Signé le 7 août 2026 par le Préfet de Police de Paris, Laurent Nuñez, un nouvel arrêté préfectoral est venu durcir drastiquement les règles du jeu pour les utilisateurs d’engins de déplacement personnel motorisés (EDPM). Applicable dès le 8 août, la décision risque de surprendre les utilisateurs de trottinettes et autres EDPM au retour des vacances. Une méconnaissance de cette nouvelle règle pourrait leur coûter cher : jusqu’à 170 € d’amende.
Désormais, à Paris (75) ainsi que dans les Hauts-de-Seine (92), la Seine-Saint-Denis (93) et le Val-de-Marne (94), le port du casque et d’un équipement rétro-réfléchissant est obligatoire à toute heure de la journée, même en plein soleil au milieu du mois d’août.
Les sanctions applicables aux EDPM à Paris et Petite Couronne
Les contrevenants s’exposent à une amende forfaitaire de 135 € pour défaut de port du casque et de 35 € pour l’absence de gilet fluo (ou autre équipement réfléchissant). Beaucoup d’utilisateurs risquent de cumuler les deux infractions s’ils ne se sont pas tenus informés durant l’été. Il n’est pas exclu que l’assurance obligatoire soit également vérifiée par la même occasion.

Le préfet de police de Paris n’a pas spécialement parlé d’une période de tolérance et de pédagogie dans son communiqué. On peut néanmoins imaginer que les sanctions ne vont pas immédiatement tomber, laissant quelques jours aux utilisateurs pour s’équiper, mais à la rentrée, nul doute que les contraventions risquent de pleuvoir.
Deux poids, deux mesures : la grande incohérence des pistes cyclables
Si l’intention de protéger les usagers de trottinettes part d’un bon sentiment, son application sur le terrain crée une différence de traitement flagrante avec les vélos à assistance électrique (VAE). Mettez côte à côte deux usagers qui s’élancent sur la piste cyclable du boulevard Sébastopol :
- D’un côté, un vélotafeur au guidon d’un VAE ou d’un cargo électrique capable de rouler à 25 km/h. S’il a plus de 12 ans, le Code de la route lui permet de rouler cheveux au vent, sans aucun casque ni gilet fluo.
- De l’autre, une personne sur une trottinette bridée à 20 ou 25 km/h. S’il lui manque un casque sur la tête ou une bande réfléchissante sur son sac, la facture s’élève immédiatement à 170 € en cas de contrôle.
Cette différence de traitement pose malgré tout une question de cohérence. La préfecture de police met notamment en avant la biomécanique particulière de la trottinette (centre de gravité plus haut, petites roues bloquées par le moindre nid-de-poule, projection fréquente par l’avant). Il est vrai que le port du casque est à recommander avec ce type d’engin. Mais sur le terrain, séparer juridiquement deux véhicules qui partagent les mêmes aménagements cyclables relève de la gymnastique technocratique, surtout pour la justification du gilet fluo (ou autre équipement de visibilité) en pleine journée.
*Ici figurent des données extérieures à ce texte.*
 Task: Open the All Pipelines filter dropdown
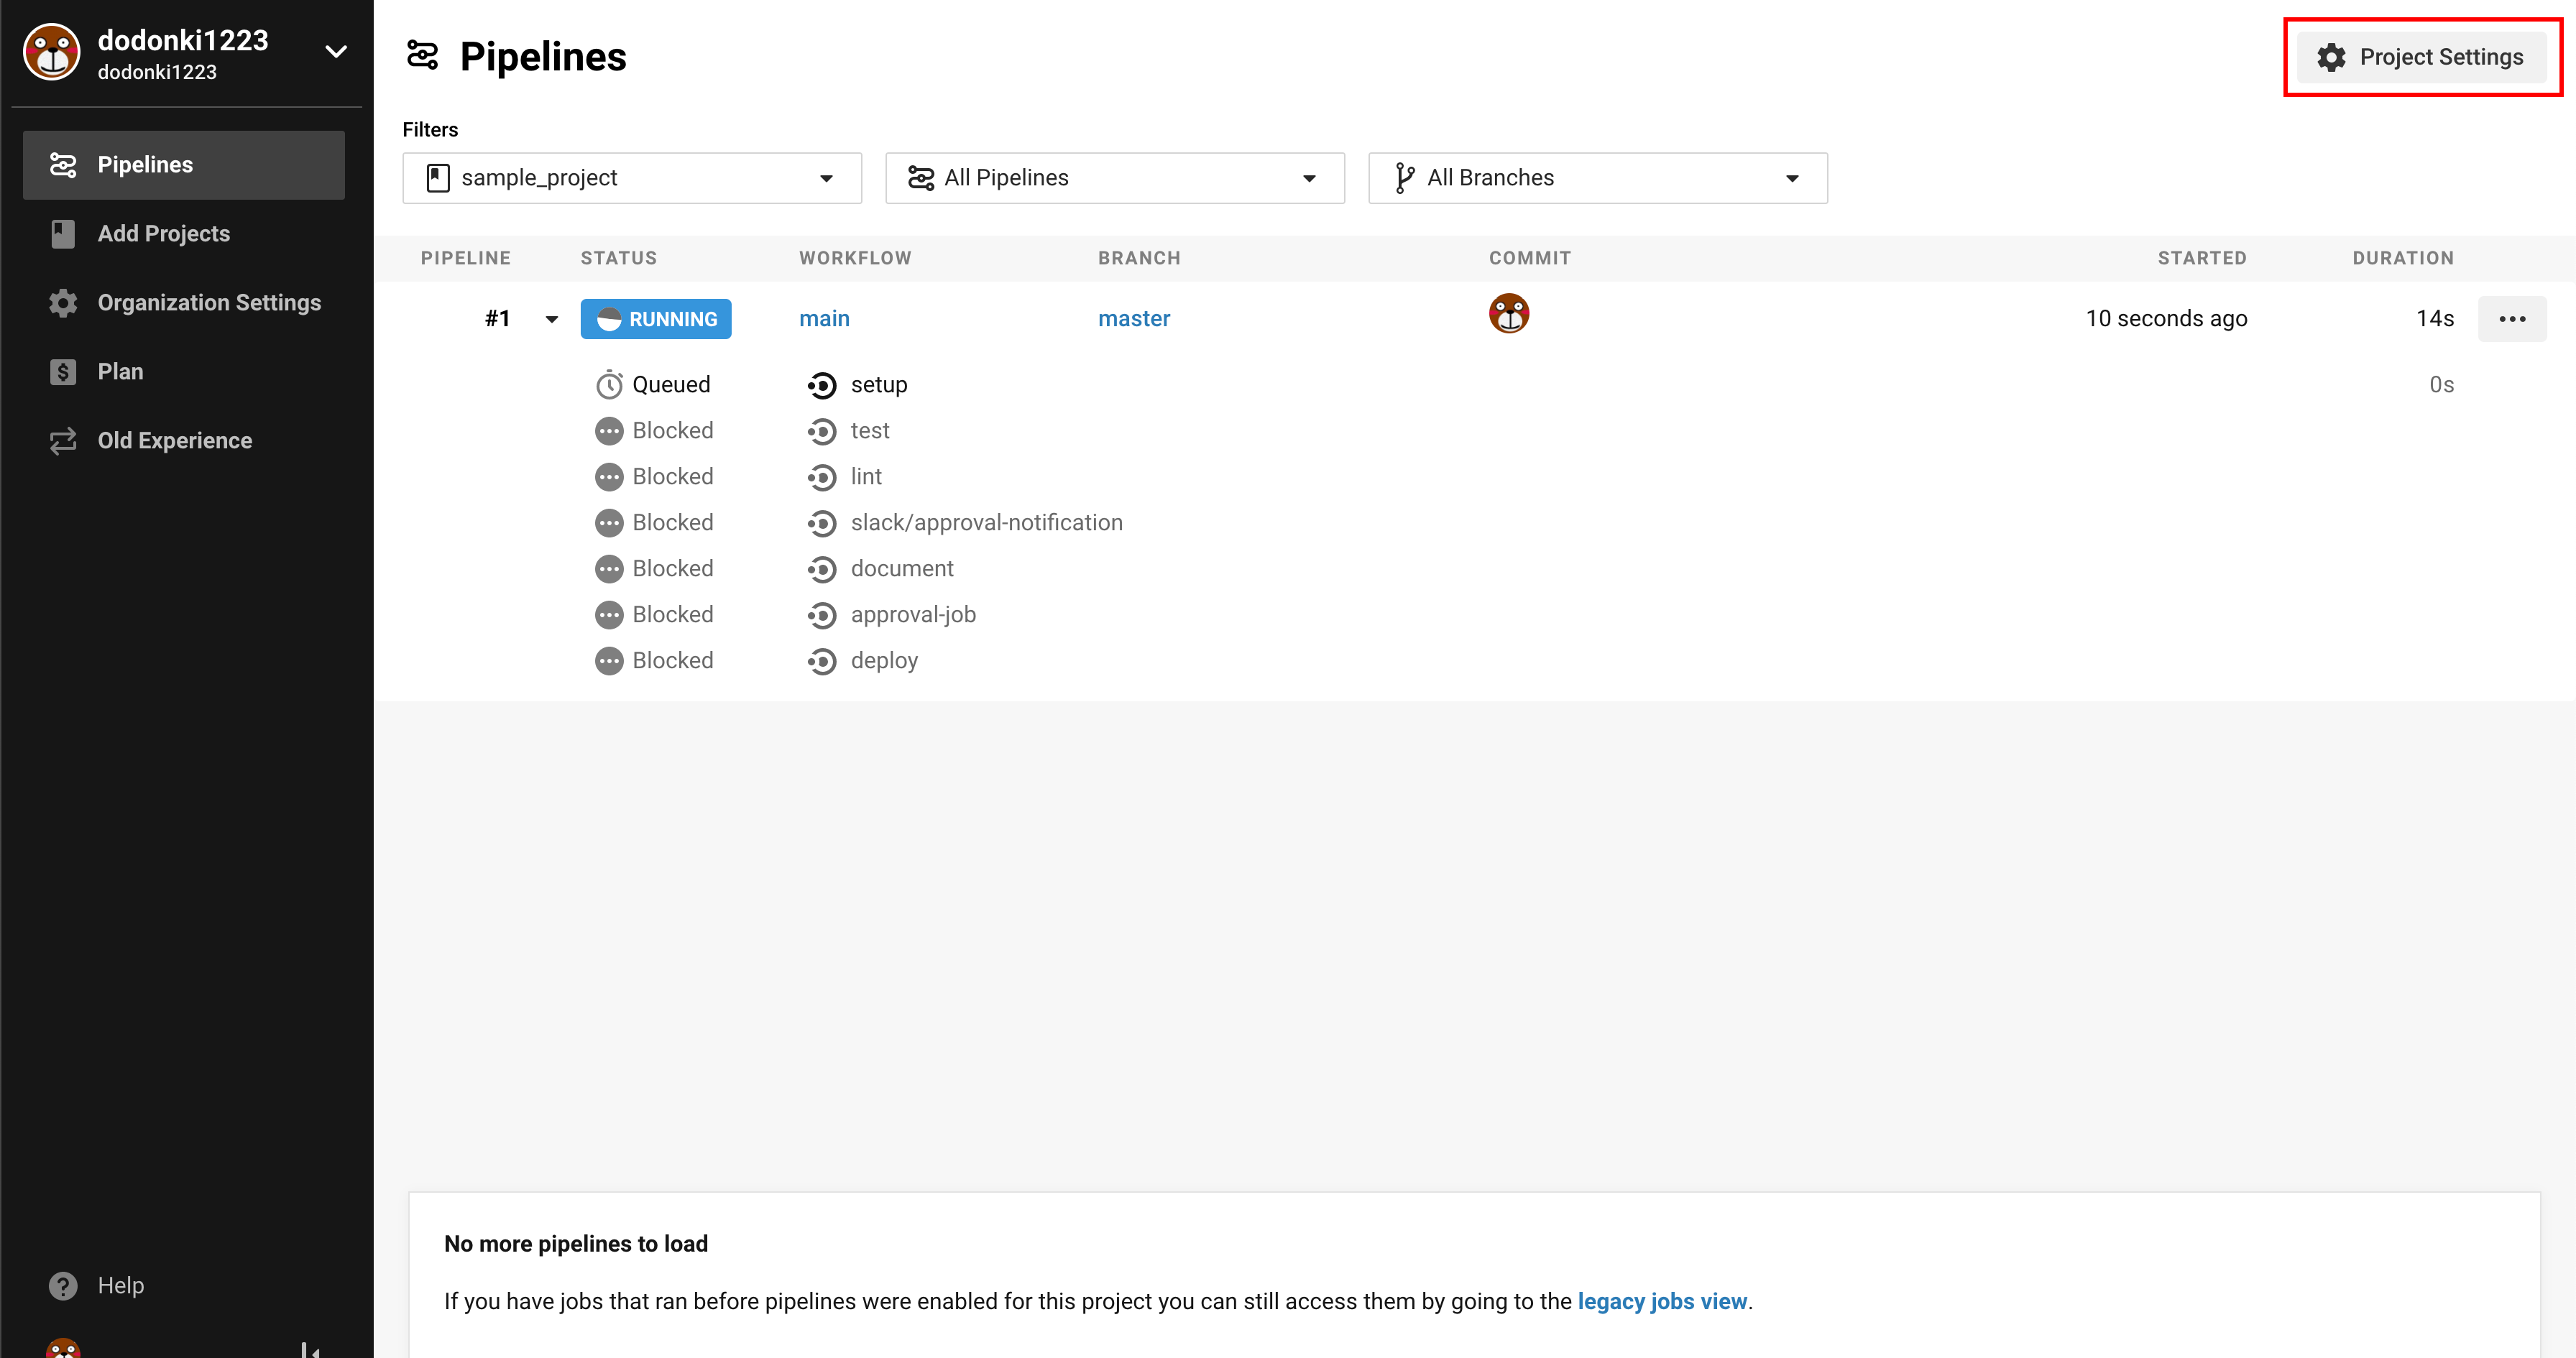(1114, 178)
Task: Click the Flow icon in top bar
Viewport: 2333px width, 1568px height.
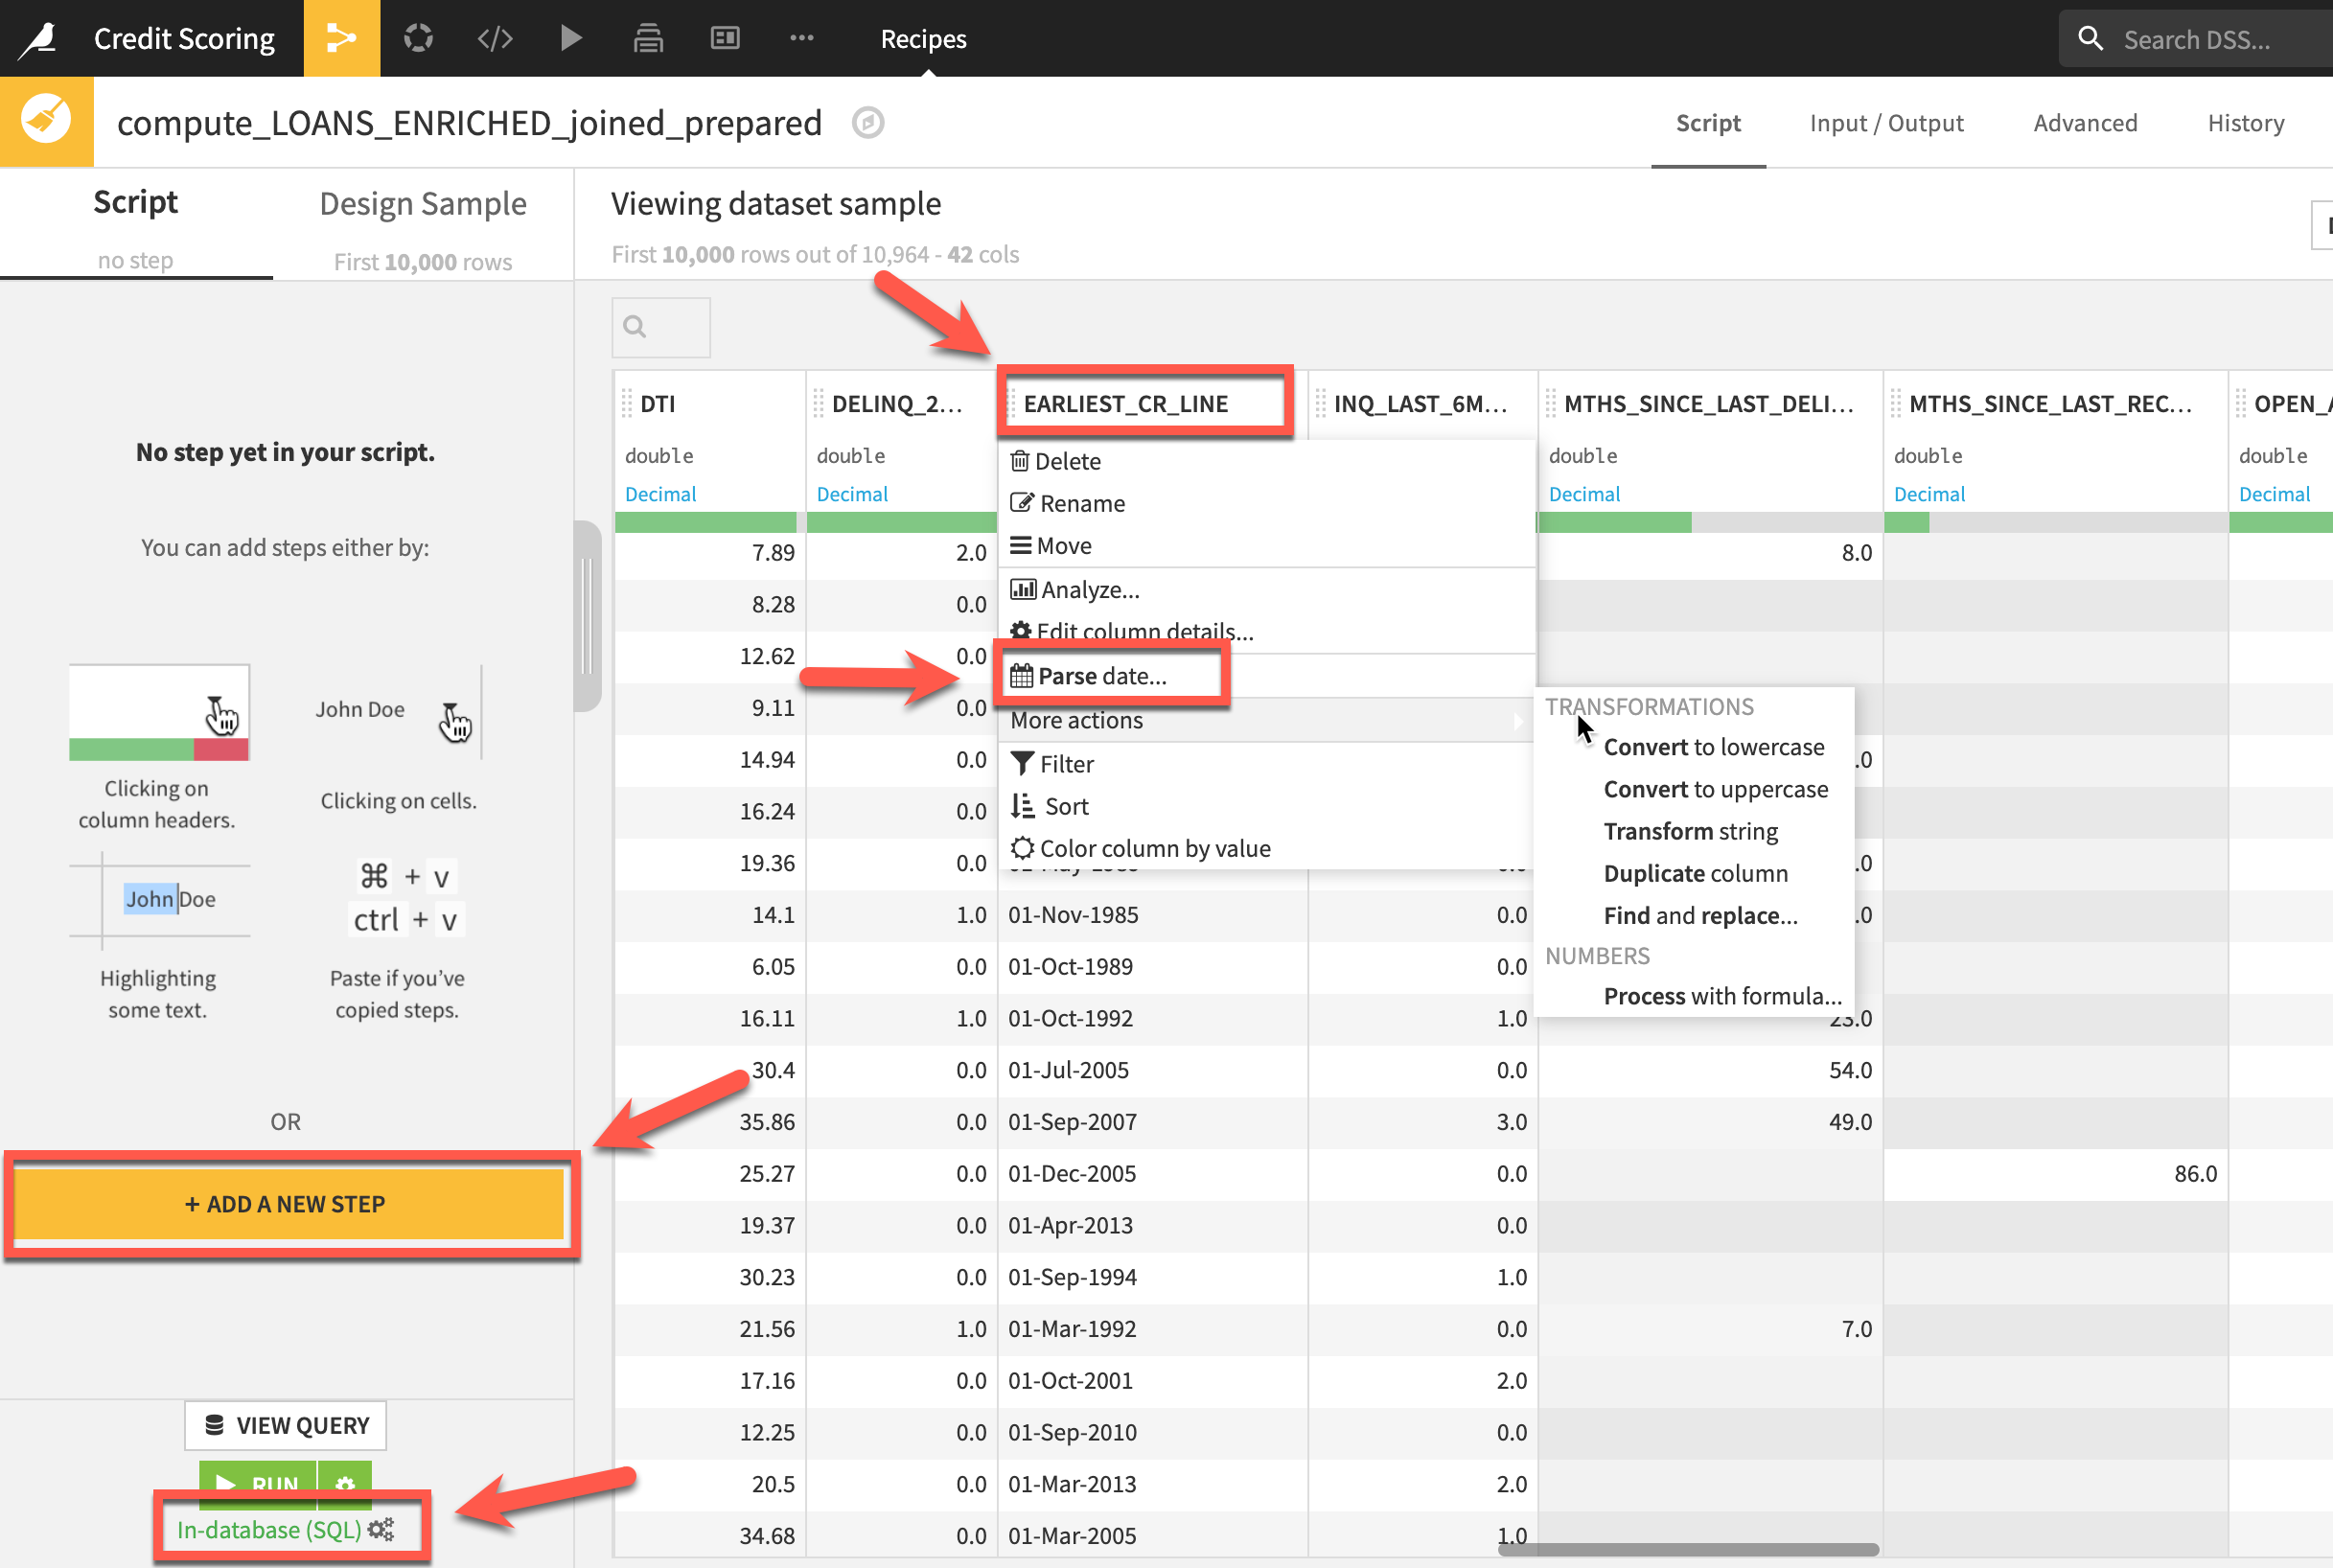Action: (341, 38)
Protéger les têtes, oui, mais pas en tuant l’utilité de la mobilité douce
Ne nous trompons pas de débat : porter un casque à trottinette électrique est évidemment une excellente idée. En cas de choc à 25 km/h, la tête est la première touchée et les traumatismes crâniens représentent la majorité des blessures graves chez les utilisateurs d’EDPM. Néanmoins, c’est aussi le cas à vélo (je peux en témoigner).

En imposant un casque et un gilet fluo en permanence (même de jour), l’État réduit l’atout de la trottinette personnelle : sa flexibilité. Ce moyen de transport intermodal que l’on plie pour monter dans un RER ou ranger sous un bureau se transforme désormais en contrainte logistique lourde. Le salarié qui part de Versailles peut circuler sans équipement, mais une fois qu’il déplie le même engin (trottinette électrique, gyropode, monoroue, hoverboard…) dans Paris, il devra sortir le casque et le gilet. De quoi ajouter une contrainte logistique peu compatible avec la promesse de simplicité de la trottinette.
Surtout, ces équipements ressemblent un peu à un pansement sur une jambe de bois. Un gilet fluo ne sert à rien si les comportements dangereux, comme le slalom entre les voitures, le fait de griller les feux ou de prendre d’autres risques, persistent chez certains de ces conducteurs d’engins. Cela n’empêchera pas non plus un automobiliste inattentif de changer de voie ou de cap sans vérifier ses rétros (gilet fluo ou non) : on le constate tous les jours.
Il sera intéressant de voir si cette initiative est reprise par d’autres métropoles dans les prochains mois, ou si les autres villes préfèrent attendre pour mesurer son efficacité réelle.